では、なぜ公営住宅の設計は「誰がやっても同じ」なのか。それは、その設計モデルが定型化され、標準化されているからだ。山本は、都営住宅については、平面図・構造システム・設備システム・詳細図のほとんどがマニュアルにまとめられていて、設計者の役割は「その標準設計に則ってただトレースするに等しい」と指摘する。

 

2 官僚制的支配

山本は、こうした標準化された空間は、規律訓練型権力の帰結だと言う。

十八世紀までの中世都市では、修道院やギルドのような中間集団が、それぞれの地域社会で住宅の提供や経済活動、医療・介護のような役割を果たしてきた。ここでは、空間が用途ごとに厳密に切り取られることはなかった。また、そこに属する人たちは、地域ごとの中間集団に所属し、固有の役割と資格を持っていた。

これに対し、近代においては、すべての国民の均一化が目指され、特定の中間集団に属したり、特定の地域社会で固有の役割を担ったりすることが否定される。建築も均一化の原理に従い、その場所の固有性を無視して、誰もが同じサービスを受けられることが目指される。それぞれの建築は、「類型化(記号化)され」た用途ごとの機能を果たすためだけに使われ、「その場所の固有性に左右され」ない建築となる。居住専用の住宅、病院、介護施設、学校、図書館などは、いずれも用途ごとに厳密に切り分けられられている。

こうした近代の空間では、支配の対象となる人々が均一化される。他方で、支給する政府の側も、主体的な選択を行わず、利益の均一な配分を継続させる役割を担うだけの存在になる。支配を受ける側も、支配をする側も、支配について無自覚になる。こうした非主体的な支配のありようを、山本はアレントにならい「官僚制的支配」と呼ぶ。

こうした分析は、大澤の議論とも神話的だ。固有の人格の支配は、現前する崇高な第三者の審級の支配である。これに対し、第三者の審級が抽象化されると、それは、全空間・全時間を均一に支配するものになる。

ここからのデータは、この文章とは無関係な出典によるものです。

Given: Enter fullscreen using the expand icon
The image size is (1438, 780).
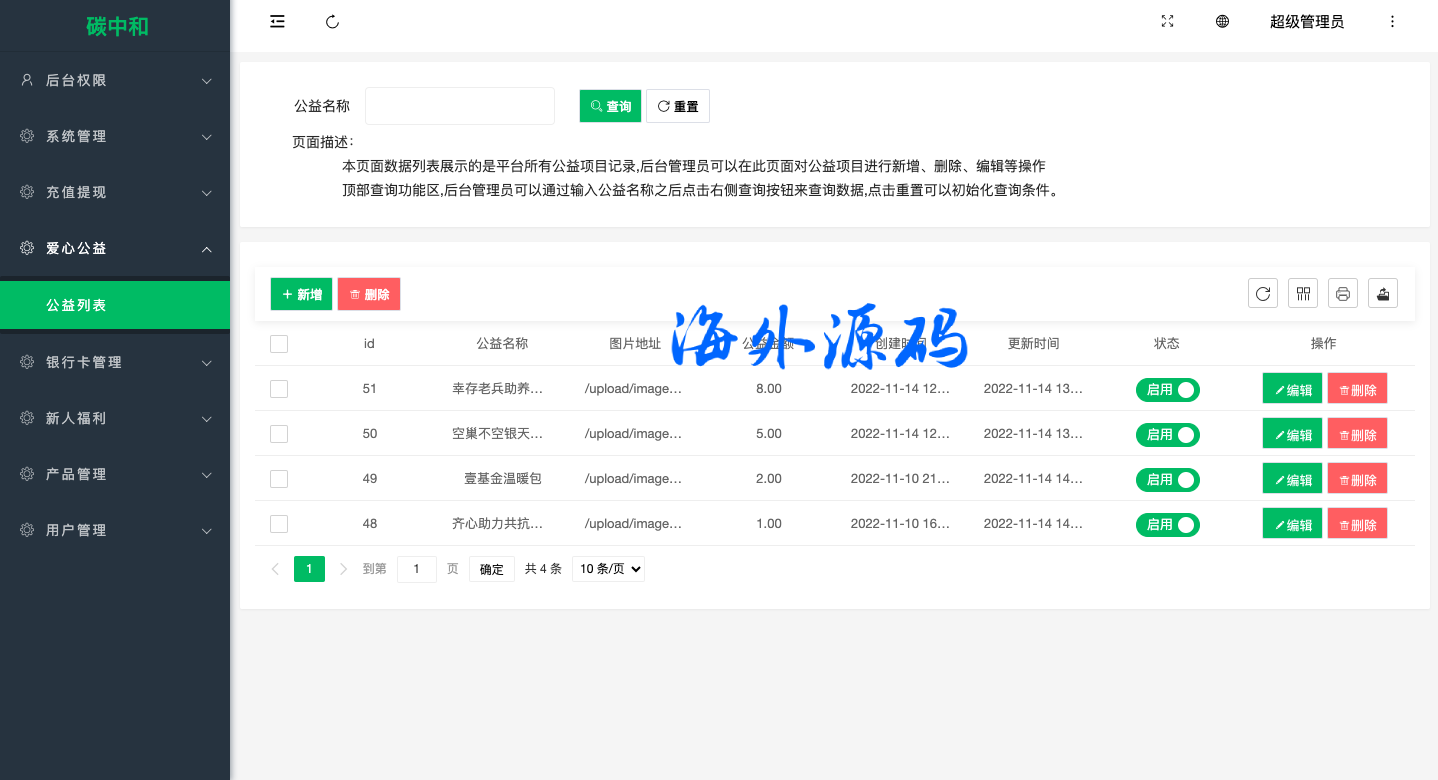Looking at the screenshot, I should 1167,22.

国家レベルで考えると、中世においては、国王の身体のように、現前する崇高な第三者の審級が国家秩序を形成していた。他方、近代においては、国家を形成する第三者の審級は、法である。その支配を受ける側は、どこにいても、常に権力の監視にさらされる。また、誰もが、特定の身体との距離に関係なく支配を受けることになり、一人ひとりの個人の身分は均一化する。こうした非主体的な支配は、まさに山本の「官僚制的支配」の特徴であろう。

 

3 標準化により奪われるもの

官僚制的支配は、一見すると心地よさそうである。特定の人格の支配から解放され、しがらみのない生活を楽しむことができるように見えるのだ。標準化された住宅設計も、合理的で、居住のためには申し分ないのではないか。

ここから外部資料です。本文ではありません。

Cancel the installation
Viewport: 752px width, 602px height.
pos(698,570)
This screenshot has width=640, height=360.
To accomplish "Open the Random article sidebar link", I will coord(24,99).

しかし、山本は、建築家が官僚制的支配に組み込まれることは、「有罪」なのだと断言する。官僚制的支配の特徴は、固有の思想のないところにある。建築は、「その場所との関係で考えられるべきものだ。」他方、標準化された建築は、その場所から切り離される。その場所を共有する他者のことも気に掛けなくてよいように作られる。山本によれば、「他者と共にいるという感覚、他者を必要としている感覚、他者と共に世界を共有しているという感覚を剥奪する空間」であることが問題なのだ。こうした空間は、大衆を孤独感に導く。

さらに、標準化された建築は、その地域から記憶を奪ってしまう。建築に示された理想は、「100年後の住人に伝えられる」。しかし、その場所の固有性を無視する標準化された建築は、ただひたすら機能を果たすことだけを求められる。隣に住んでいた家族がいなくなり、ディベロッパーがいくつかの宅地を集約してマンションに建て替える。これは、当たり前の光景になっているが、そうなると、「世代サイクルごとに住宅は消滅する」し、「都市環境の継続性も破壊」される。

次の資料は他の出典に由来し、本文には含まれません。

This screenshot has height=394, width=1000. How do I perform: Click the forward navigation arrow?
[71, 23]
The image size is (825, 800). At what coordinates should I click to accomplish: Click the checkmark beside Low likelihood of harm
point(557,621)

また、建築に求められるのは、その内部で、類型化された機能を果たすことだけだということになれば、誰も「景観(exterior appearance)」に注意を払わなくなる。

官僚制的支配は、他者と共に生きる感覚を奪い、地域から記憶を奪うのだ。

 

4 官僚制的支配と抽象的な第三者の審級

以上の山本の議論をまとめると、次のようになる。

無思想的な支配が、均一なサービスを提供しようとする。これが官僚制的支配だった。そして、構成員は、それぞれ異なる個人でありながら、支配の規則が内面化される。孤立していながら、同じような考え方をする。それゆえ、その規則が、仮に不合理であっても、容易には改善しない。これは、抽象的な第三者の審級がもたらす深刻な病理現象についての適切な分析だ。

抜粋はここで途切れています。